Immigrants’ Career Changes in German Organizations

Project Directors Ph.D. Philipp Brandt, Prof. Ph.D. Henning Hillmann, Jeremy Jesse Kuhnle Project Staff Marcel Kappes DFG-funded 2019 – 2025

Research question/goal:

This study explored the risks and rewards of unconventional career moves within German firms, comparing the experiences of German employees with those of workers from other countries. It found that persistent inequalities between these groups are closely linked to the undervaluation of foreign qualifications in Germany and to immigrants’ limited familiarity with German labour market institutions.
Using an innovative measurement approach, the study examined how non-German employees gain unique occupational experiences and how employers assess those experiences.
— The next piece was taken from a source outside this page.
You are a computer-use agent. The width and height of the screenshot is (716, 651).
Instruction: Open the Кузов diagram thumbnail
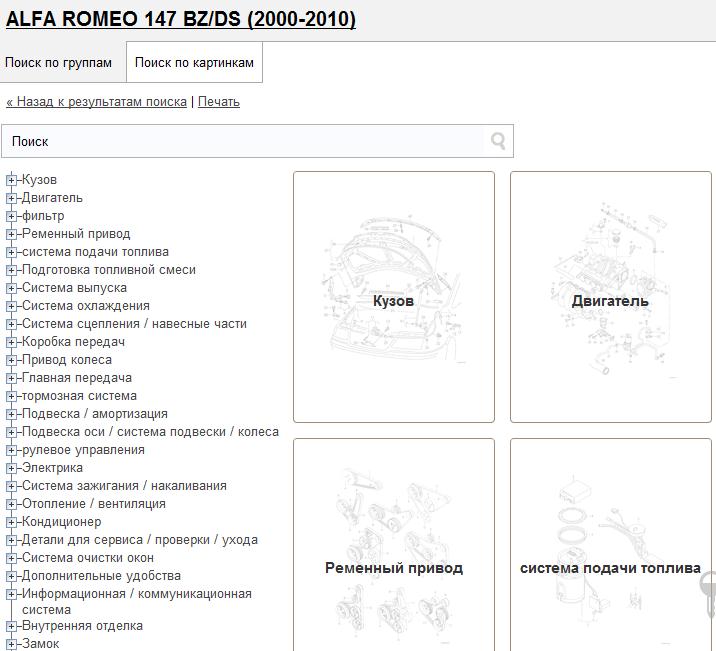point(393,297)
The analysis drew on extensive data from the Research Data Centre of the German Federal Employment Agency at the Institute for Employment Research, covering nearly two million employees across more than eleven thousand firms.
The results show that employees who develop distinctive career experiences within a firm often only benefit from such experiences when moving to new employers. However, the extent to which those experiences are rewarded varies—both in financial and structural outcomes and between German and other EU employees. The greatest advantages occur when employees’ experience profiles are both formally documented and clearly different from typical career paths.
The findings also identify a new form of labour arbitrage: instead of relocating jobs across borders, this strategy involves leveraging distinctive work experiences within the same labour market. While this can create opportunities for underrepresented groups, it often comes at a high cost, including the challenge of changing both occupations and employers simultaneously.
Overall, the study highlights that career mobility in Germany depends on the interaction between firms and occupations. Formal job changes matter, but so does how these shifts fit into broader patterns of work experience. Yet, for many non-German employees, these distinctive experiences still receive limited recognition.